PAGE =>
Okay. How come you had a man make an unqualified apology to a woman in Sultan considering that Hindi cinema has so far been mindful of the male-dominated audience’s collective ego?
The idea was to break that.
In earlier films Salman has lifted the heroine’s skirt, leered, etc. Did you not think such an apology could disturb his audience, which seems conservative about what is macho?
Somewhere it’s a filmmaker’s belief that gets transferred into an actor, the actor sees it through a character and portrays it. The crux of Sultan is vulnerability, innocence. The same die-hard audience which might like Salman doing other stuff is rooting for this character, because they emotionally connect to his fight. That emotional connect is what India stands for.
So have Salman and most of his previous filmmakers underestimated his audience?

DATA ENTRIES =>
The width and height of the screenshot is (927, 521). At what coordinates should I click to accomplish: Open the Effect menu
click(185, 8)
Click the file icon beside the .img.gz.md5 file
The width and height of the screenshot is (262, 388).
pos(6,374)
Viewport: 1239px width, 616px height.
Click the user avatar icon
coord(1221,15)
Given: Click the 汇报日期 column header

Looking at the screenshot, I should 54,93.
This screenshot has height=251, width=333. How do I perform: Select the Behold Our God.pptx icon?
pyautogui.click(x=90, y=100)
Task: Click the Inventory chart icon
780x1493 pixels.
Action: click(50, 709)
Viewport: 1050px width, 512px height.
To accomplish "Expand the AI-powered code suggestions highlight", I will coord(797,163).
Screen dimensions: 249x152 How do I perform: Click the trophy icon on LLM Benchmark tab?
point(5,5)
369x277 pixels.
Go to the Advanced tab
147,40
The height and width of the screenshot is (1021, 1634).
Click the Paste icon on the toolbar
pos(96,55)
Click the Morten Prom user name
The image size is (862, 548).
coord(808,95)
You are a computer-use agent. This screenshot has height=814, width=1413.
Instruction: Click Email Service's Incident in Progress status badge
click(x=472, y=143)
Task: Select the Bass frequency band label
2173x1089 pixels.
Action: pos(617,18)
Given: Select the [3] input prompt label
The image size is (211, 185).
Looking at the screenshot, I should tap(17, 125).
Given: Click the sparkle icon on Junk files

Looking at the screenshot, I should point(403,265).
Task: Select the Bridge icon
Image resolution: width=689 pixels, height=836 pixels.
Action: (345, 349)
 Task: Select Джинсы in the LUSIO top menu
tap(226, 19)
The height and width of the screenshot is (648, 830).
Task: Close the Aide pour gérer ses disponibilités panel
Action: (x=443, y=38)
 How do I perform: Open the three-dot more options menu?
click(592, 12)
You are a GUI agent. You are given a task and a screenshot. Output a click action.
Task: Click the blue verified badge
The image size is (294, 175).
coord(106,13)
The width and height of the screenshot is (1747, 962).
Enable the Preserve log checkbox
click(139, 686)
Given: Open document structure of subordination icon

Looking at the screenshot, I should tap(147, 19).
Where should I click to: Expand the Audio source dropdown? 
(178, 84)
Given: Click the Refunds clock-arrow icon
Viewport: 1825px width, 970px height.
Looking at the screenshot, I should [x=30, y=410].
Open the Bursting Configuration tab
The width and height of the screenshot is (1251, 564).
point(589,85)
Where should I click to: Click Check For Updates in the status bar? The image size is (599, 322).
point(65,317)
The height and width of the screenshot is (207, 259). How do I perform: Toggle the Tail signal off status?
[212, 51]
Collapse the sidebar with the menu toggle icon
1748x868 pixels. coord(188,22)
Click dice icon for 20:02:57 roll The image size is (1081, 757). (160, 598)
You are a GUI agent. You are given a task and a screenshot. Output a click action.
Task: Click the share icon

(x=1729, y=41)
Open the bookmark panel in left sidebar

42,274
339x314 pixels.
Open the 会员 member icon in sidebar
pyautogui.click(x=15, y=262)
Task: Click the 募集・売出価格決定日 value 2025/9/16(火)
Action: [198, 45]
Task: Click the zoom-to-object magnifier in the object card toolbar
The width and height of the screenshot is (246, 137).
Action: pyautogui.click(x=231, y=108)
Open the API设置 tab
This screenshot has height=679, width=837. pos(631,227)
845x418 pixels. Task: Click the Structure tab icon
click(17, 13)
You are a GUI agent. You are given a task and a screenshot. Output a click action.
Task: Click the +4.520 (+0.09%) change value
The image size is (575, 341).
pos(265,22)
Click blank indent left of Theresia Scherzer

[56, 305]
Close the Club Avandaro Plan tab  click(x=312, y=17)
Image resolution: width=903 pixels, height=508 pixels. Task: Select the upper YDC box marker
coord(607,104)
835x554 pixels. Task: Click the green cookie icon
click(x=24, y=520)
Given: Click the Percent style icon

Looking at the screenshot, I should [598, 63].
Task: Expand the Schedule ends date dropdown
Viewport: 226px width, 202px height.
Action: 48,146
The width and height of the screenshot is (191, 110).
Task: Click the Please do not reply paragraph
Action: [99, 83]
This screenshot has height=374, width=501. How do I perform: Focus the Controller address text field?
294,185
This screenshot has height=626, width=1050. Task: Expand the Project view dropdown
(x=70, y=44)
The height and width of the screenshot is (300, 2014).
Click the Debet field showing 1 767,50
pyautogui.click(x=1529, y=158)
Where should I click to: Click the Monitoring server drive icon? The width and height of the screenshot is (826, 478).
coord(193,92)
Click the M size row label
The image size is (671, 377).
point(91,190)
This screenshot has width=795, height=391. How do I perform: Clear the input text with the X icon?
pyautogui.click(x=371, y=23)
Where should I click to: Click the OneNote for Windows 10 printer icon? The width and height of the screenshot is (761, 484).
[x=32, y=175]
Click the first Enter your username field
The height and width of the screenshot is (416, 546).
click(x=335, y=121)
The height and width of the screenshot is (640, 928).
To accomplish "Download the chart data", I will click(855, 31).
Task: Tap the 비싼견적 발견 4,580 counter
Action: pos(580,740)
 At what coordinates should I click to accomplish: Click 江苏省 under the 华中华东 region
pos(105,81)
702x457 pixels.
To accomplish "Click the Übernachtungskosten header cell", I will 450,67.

PARTS OF THE EXERCISE =>
a: Rewrite the records from the line holding "Click the Morten Prom user name" through the line holding "click(139, 686)", inclusive, replacing "checkbox" with "toggle" and keeping everything else unchanged. Return only those lines.
b: Carry on the interview about the film Sultan from the point where it stops.

SOLVED PROBLEMS =>
a:
Click the Morten Prom user name
The image size is (862, 548).
coord(808,95)
You are a computer-use agent. This screenshot has height=814, width=1413.
Instruction: Click Email Service's Incident in Progress status badge
click(x=472, y=143)
Task: Select the Bass frequency band label
2173x1089 pixels.
Action: pos(617,18)
Given: Select the [3] input prompt label
The image size is (211, 185).
Looking at the screenshot, I should tap(17, 125).
Given: Click the sparkle icon on Junk files

Looking at the screenshot, I should point(403,265).
Task: Select the Bridge icon
Image resolution: width=689 pixels, height=836 pixels.
Action: (345, 349)
 Task: Select Джинсы in the LUSIO top menu
tap(226, 19)
The height and width of the screenshot is (648, 830).
Task: Close the Aide pour gérer ses disponibilités panel
Action: (x=443, y=38)
 How do I perform: Open the three-dot more options menu?
click(592, 12)
You are a GUI agent. You are given a task and a screenshot. Output a click action.
Task: Click the blue verified badge
The image size is (294, 175).
coord(106,13)
The width and height of the screenshot is (1747, 962).
Enable the Preserve log toggle
click(139, 686)

b:
Definitely. In Bajrangi Bhaijaan too he was not macho, but they started calling him “Bhaijaan” after that. Audience is simple and emotional. Give them the right dose of what you want to say with the star they love, and they go with it.
Do you realise Salman’s Haryanvi accent in Sultan is inconsistent?
Definitely. We tried our best, maybe we failed. Also, because of Salman’s pan-India audience, I tried to cut the accent a bit for important lines so that they’re understood pan India.
But he swallowed several dialogues. That had nothing to do with his accent.
That is how Salman speaks. I cannot make an actor.
Did you correct him?
Lot of times.
How free were you to correct him, direct him?
Very free. Salman is an honest guy. He told me things he would do, things I would push him to do and things he can’t do. When you get to know an actor’s strengths and weaknesses that way, as a director you must help him. Salman and I spoke about things at length and then moved forward. Like he wanted to do certain things, so I said, “Let me write that from the character’s point of view.” Some things I felt he should do which will look new on him, he said, “Okay, but let me get it in my way.” It’s a team game. We’re not here to change anyone or create something new. He is Salman Khan, that is why he is in Sultan. And vice versa.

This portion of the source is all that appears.